Yes, I think I have that ability, that gift of seeing the abyss of others. And I have seen it so many times that I think that for me I have been able to understand where there is a red line that should not be crossed, because, when you cross it, you can hardly go back, because you are sunk and you have gotten into the most absolute misery.

Have you frequented that line?

A lot. I have been on that red line for a long time, many years, because my passion also took me to a level of living the needs of creation, of belonging to the community, of being inside. But I have always maintained that sanity of a good family structure that always kept me on the verge of saying: ‘we have come this far, go back, calm down.’ And stop in time.

Out of fear?

No, not out of fear. By conscience. The consequences would lead me to an outcome that nullified what I have done with my life, it would have been a great disappointment with my family, with my people, with my principles. I have been able to read my obituary many times, but when it happened, at night, I told God, if I get out of this, I swear I will change. My wife and children, now, are not very happy with seeing me with so much stress, I could have a heart attack tomorrow, but not because I have crossed that red line.

Are you a believer?

I don’t believe in God in the Catholic sense of the term, although my mother never missed mass a single day in her life, but I believe in the spiritual connection with yourself, believing in something beyond. We need to get hooked on something else to survive.

You, who know so many, what do musical geniuses have in common?

The torment. Everyone always has an inner torment that leads them to search for the pearl of their creation. And its power is to excite, to provoke storms in others. The greatest artist enters such a deep path of creation that the beauty of his work transcends any barrier of any heart to emotion.

I imagine they will suck up to you, but what does it take to get a ticket to a concert?

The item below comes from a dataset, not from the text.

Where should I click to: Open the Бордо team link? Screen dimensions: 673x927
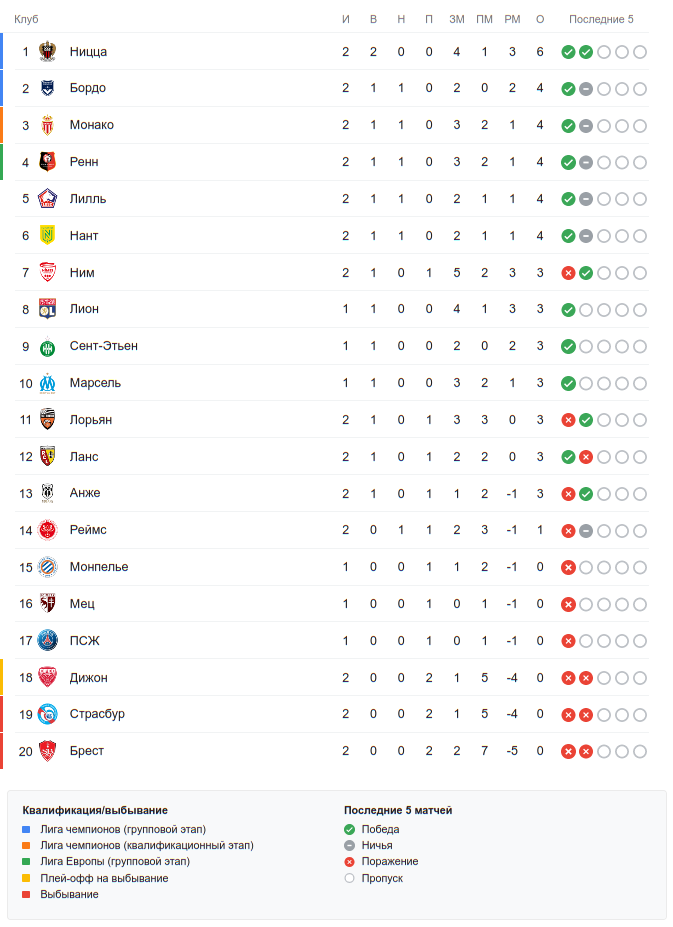click(x=88, y=88)
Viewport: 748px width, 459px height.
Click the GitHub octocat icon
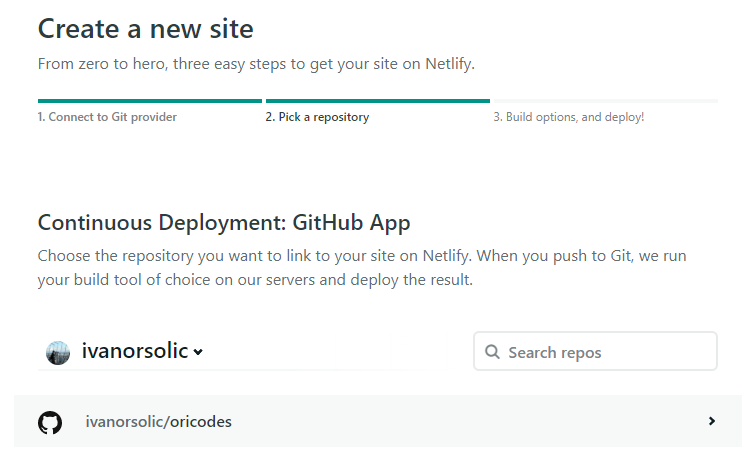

A smile. I have never, ever, flaunted my power. If I have been able to help someone by giving them a ticket because they cannot afford to buy it, I have done it. And many times, being outside the auditorium, I have seen a desperate fan, I have made him come in with my security and he has found a place for him to watch the show, because I know that this guy is going to go home with brutal happiness and That fills my heart with tenderness. The beautiful things that remain in your soul are those that overwhelm you and give meaning to life.

What is luxury for you?

Being in my house in Ibiza, which is a refuge where I enjoy life. Have some spaghetti with a glass of red wine and be free all day, walk, swim in the sea and see my children grow as they are growing, healthy and happy. I feel like a man tremendously rich in experience, but I have never, ever worked or fought for money in my life. Money is the consequence of doing things well. Money corrupts everyone, it is the biggest corrupter on the planet. I have seen many corrupt people get rich at the expense of others and in the end it is just human misery. Money doesn’t bring any happiness. I have seen extremely rich people who are the poorest on the planet, and vice versa.

A beautiful phrase, but for that a minimum is needed.

Of course. Everyone should have the right to eat and have a roof over their heads. The opposite is a humiliation and an injustice that should not be allowed in Ibiza or anywhere on the planet.

Carinaro’s Martian

Pino Sagliocco (Carinaro, Italy, 65 years old), son of farmers, felt like a Martian in his town in southern Italy, from which he left as soon as he could to see the world and make “the birds fly” that nested in his head. Established in Spain since 1978, his passion for music, his eye for business and his people skills made him one of the great musical promoters of the golden era of large global concerts. Owner of an impressive contact list with music stars ranging from the Rolling Stones to Madonna and Rosalía, Sagliocco declares himself always ready and alert to discover new values. His yardstick of an artist’s talent lies in his ability to excite. Something that, he affirms, is neither bought nor sold.